(Excerpt begins)
Cooling your CPU with dry ice does not sound like a good idea. There are many problems associated with this technique.
1) Dry ice has to be bought, stored, and handled very carefully. It
doesn't last all that long (it sublimates, boiling off carbon dioxide
constantly). You can't touch it with your hands (wear extra-thick
gloves, and keep water away!). You may be able to get some at ice-cream
shops, but the cost may add up to more than $100 if you run your
computer a lot like this.
2) You constantly have to add more dry ice -- it sublimates away
all the time. Depending on the size of the chunk you put in your
computer, you may have to replace it every few minutes. A 2.2 GHz
Pentium 4 (a typical modern processor) dissipates 57 watts of thermal
energy. The latent heat of dry ice is 590000 Joules per kilogram,
meaning you'd go through the stuff at a rate of about a pound an hour.
Overclocking only speeds this up. And it absorbs heat from the air and
surroundings, not just the processor, so it disappears even faster.
3) In a humid environment, the dry ice will frost up. Water vapor
will condense on the block of dry ice and make regular ice. When the
dry ice sublimates, this stuff falls on your processor and motherboard,
making it wet. Even just cooling off the components of the computer
below the dew point will cause water to spontaneously condense on your
computer parts. They may not work when wet (short circuits!), or the
water may speed the corrosion of electrical contacts.
4) You need good thermal contact between your dry ice and the
processor. Dry ice when it changes into a gas, makes a thin cushioning
layer of escaping carbon dioxide around it. This acts as a thermal
blanket, keeping more heat from traveling to the ice. You can push the
dry ice against the CPU, but what will happen then is that you will get
vibrations. Vibrations tend to shake electrical contacts loose.
(Excerpt ends)
(Source material begins)
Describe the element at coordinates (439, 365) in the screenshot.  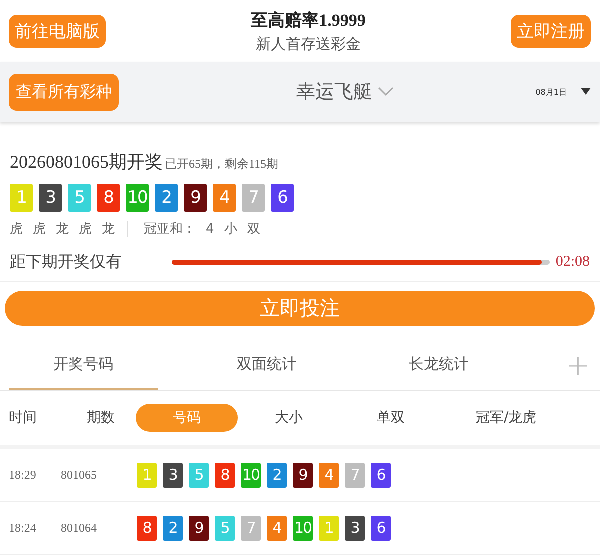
(Source material ends)
§ Work order 1: In the text on cooling a CPU with dry ice, how much thermal energy does a 2.2 GHz Pentium 4 dissipate?
§ Work order 2: Carry the text on cooling a CPU with dry ice forward from its last sentence.

§ Exercise response 1: 57 watts.

§ Exercise response 2:
5) Speaking of electrical contacts, cooling a portion of your
computer down to very low temperatures and not others will create
mechanical stresses in your computer parts (most likely in your
processor). When stuff cools down, it shrinks, and when it heats up, it
expands again. Cooling down only a part of your computer makes that
part too small to fit nicely into the other parts. You may crack
something or, more likely, just break some electrical contact
somewhere. Small electrical components can be fragile!
6) You have to make sure not to run out of dry ice -- if you run
empty, the processor will overheat very rapidly and stop working.
Water cooling is difficult -- you have to make sure there are no
leaks and no vibrations introduced by pumps. It is (was) often used for
large mainframe computers, but is not common on today's smaller units.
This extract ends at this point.